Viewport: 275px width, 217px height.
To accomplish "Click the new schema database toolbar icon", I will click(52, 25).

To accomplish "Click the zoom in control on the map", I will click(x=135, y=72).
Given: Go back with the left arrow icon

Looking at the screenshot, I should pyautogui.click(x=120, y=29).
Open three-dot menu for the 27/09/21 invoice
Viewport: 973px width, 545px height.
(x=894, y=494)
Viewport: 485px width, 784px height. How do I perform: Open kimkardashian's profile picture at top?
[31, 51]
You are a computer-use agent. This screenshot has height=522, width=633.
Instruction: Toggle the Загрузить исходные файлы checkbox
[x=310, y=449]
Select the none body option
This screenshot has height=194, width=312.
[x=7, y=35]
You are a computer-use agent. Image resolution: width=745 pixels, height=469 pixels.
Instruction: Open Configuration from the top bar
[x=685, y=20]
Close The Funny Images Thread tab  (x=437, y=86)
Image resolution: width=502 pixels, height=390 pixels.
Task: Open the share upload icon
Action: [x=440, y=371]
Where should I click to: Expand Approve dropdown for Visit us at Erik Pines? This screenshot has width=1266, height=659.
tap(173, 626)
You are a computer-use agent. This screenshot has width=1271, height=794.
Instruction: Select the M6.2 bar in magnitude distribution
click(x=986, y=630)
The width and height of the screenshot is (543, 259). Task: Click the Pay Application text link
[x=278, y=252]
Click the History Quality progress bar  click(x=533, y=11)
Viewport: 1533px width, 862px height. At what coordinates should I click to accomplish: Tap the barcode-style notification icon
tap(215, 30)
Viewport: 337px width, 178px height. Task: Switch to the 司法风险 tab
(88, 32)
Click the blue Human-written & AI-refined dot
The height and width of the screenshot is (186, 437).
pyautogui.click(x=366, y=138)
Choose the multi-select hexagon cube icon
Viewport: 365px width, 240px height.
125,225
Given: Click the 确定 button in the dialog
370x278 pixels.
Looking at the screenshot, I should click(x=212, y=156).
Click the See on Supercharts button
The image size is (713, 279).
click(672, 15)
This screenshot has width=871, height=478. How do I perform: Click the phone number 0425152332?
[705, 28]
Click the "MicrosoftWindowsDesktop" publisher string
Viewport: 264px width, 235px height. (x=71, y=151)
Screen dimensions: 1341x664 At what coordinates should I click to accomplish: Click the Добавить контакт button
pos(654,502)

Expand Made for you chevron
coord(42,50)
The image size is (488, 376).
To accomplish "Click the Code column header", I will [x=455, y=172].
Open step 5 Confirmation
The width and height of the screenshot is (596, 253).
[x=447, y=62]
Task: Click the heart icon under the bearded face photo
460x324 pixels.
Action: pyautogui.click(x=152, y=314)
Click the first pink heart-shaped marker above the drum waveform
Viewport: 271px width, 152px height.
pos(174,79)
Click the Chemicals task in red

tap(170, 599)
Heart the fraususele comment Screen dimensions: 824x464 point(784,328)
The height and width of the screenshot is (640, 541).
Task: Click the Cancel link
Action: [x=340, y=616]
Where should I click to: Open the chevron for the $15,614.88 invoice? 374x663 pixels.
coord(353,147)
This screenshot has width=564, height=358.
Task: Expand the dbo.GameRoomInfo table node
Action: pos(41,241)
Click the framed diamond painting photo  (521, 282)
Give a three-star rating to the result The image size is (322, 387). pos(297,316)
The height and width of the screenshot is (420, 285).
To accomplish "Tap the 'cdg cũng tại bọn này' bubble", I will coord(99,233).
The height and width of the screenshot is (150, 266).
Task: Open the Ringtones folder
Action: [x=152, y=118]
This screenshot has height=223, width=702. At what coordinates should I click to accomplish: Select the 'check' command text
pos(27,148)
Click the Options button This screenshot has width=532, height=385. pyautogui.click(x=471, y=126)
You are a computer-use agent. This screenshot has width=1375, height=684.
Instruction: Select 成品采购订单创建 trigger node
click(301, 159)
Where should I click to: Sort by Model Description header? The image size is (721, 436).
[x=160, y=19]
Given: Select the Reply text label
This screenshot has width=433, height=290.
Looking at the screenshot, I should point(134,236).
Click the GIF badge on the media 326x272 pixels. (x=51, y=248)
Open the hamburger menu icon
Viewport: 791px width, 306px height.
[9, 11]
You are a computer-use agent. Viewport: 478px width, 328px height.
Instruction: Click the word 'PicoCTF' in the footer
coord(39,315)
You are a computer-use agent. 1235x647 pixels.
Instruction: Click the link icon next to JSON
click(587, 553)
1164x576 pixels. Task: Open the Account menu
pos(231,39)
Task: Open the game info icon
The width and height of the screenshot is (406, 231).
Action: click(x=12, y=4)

* * *

Task prompt
The full listing must come back exactly as given.

Answer to the exercise
Viewport: 275px width, 217px height.
To accomplish "Click the new schema database toolbar icon", I will click(52, 25).

To accomplish "Click the zoom in control on the map", I will click(x=135, y=72).
Given: Go back with the left arrow icon

Looking at the screenshot, I should pyautogui.click(x=120, y=29).
Open three-dot menu for the 27/09/21 invoice
Viewport: 973px width, 545px height.
(x=894, y=494)
Viewport: 485px width, 784px height. How do I perform: Open kimkardashian's profile picture at top?
[31, 51]
You are a computer-use agent. This screenshot has height=522, width=633.
Instruction: Toggle the Загрузить исходные файлы checkbox
[x=310, y=449]
Select the none body option
This screenshot has height=194, width=312.
[x=7, y=35]
You are a computer-use agent. Image resolution: width=745 pixels, height=469 pixels.
Instruction: Open Configuration from the top bar
[x=685, y=20]
Close The Funny Images Thread tab  (x=437, y=86)
Image resolution: width=502 pixels, height=390 pixels.
Task: Open the share upload icon
Action: [x=440, y=371]
Where should I click to: Expand Approve dropdown for Visit us at Erik Pines? This screenshot has width=1266, height=659.
tap(173, 626)
You are a computer-use agent. This screenshot has width=1271, height=794.
Instruction: Select the M6.2 bar in magnitude distribution
click(x=986, y=630)
The width and height of the screenshot is (543, 259). Task: Click the Pay Application text link
[x=278, y=252]
Click the History Quality progress bar  click(x=533, y=11)
Viewport: 1533px width, 862px height. At what coordinates should I click to accomplish: Tap the barcode-style notification icon
tap(215, 30)
Viewport: 337px width, 178px height. Task: Switch to the 司法风险 tab
(88, 32)
Click the blue Human-written & AI-refined dot
The height and width of the screenshot is (186, 437).
pyautogui.click(x=366, y=138)
Choose the multi-select hexagon cube icon
Viewport: 365px width, 240px height.
125,225
Given: Click the 确定 button in the dialog
370x278 pixels.
Looking at the screenshot, I should click(x=212, y=156).
Click the See on Supercharts button
The image size is (713, 279).
click(672, 15)
This screenshot has width=871, height=478. How do I perform: Click the phone number 0425152332?
[705, 28]
Click the "MicrosoftWindowsDesktop" publisher string
Viewport: 264px width, 235px height. (x=71, y=151)
Screen dimensions: 1341x664 At what coordinates should I click to accomplish: Click the Добавить контакт button
pos(654,502)

Expand Made for you chevron
coord(42,50)
The image size is (488, 376).
To accomplish "Click the Code column header", I will [x=455, y=172].
Open step 5 Confirmation
The width and height of the screenshot is (596, 253).
[x=447, y=62]
Task: Click the heart icon under the bearded face photo
460x324 pixels.
Action: pyautogui.click(x=152, y=314)
Click the first pink heart-shaped marker above the drum waveform
Viewport: 271px width, 152px height.
pos(174,79)
Click the Chemicals task in red

tap(170, 599)
Heart the fraususele comment Screen dimensions: 824x464 point(784,328)
The height and width of the screenshot is (640, 541).
Task: Click the Cancel link
Action: [x=340, y=616]
Where should I click to: Open the chevron for the $15,614.88 invoice? 374x663 pixels.
coord(353,147)
This screenshot has width=564, height=358.
Task: Expand the dbo.GameRoomInfo table node
Action: pos(41,241)
Click the framed diamond painting photo  (521, 282)
Give a three-star rating to the result The image size is (322, 387). pos(297,316)
The height and width of the screenshot is (420, 285).
To accomplish "Tap the 'cdg cũng tại bọn này' bubble", I will coord(99,233).
The height and width of the screenshot is (150, 266).
Task: Open the Ringtones folder
Action: [x=152, y=118]
This screenshot has height=223, width=702. At what coordinates should I click to accomplish: Select the 'check' command text
pos(27,148)
Click the Options button This screenshot has width=532, height=385. pyautogui.click(x=471, y=126)
You are a computer-use agent. This screenshot has width=1375, height=684.
Instruction: Select 成品采购订单创建 trigger node
click(301, 159)
Where should I click to: Sort by Model Description header? The image size is (721, 436).
[x=160, y=19]
Given: Select the Reply text label
This screenshot has width=433, height=290.
Looking at the screenshot, I should point(134,236).
Click the GIF badge on the media 326x272 pixels. (x=51, y=248)
Open the hamburger menu icon
Viewport: 791px width, 306px height.
[9, 11]
You are a computer-use agent. Viewport: 478px width, 328px height.
Instruction: Click the word 'PicoCTF' in the footer
coord(39,315)
You are a computer-use agent. 1235x647 pixels.
Instruction: Click the link icon next to JSON
click(587, 553)
1164x576 pixels. Task: Open the Account menu
pos(231,39)
Task: Open the game info icon
The width and height of the screenshot is (406, 231).
Action: click(x=12, y=4)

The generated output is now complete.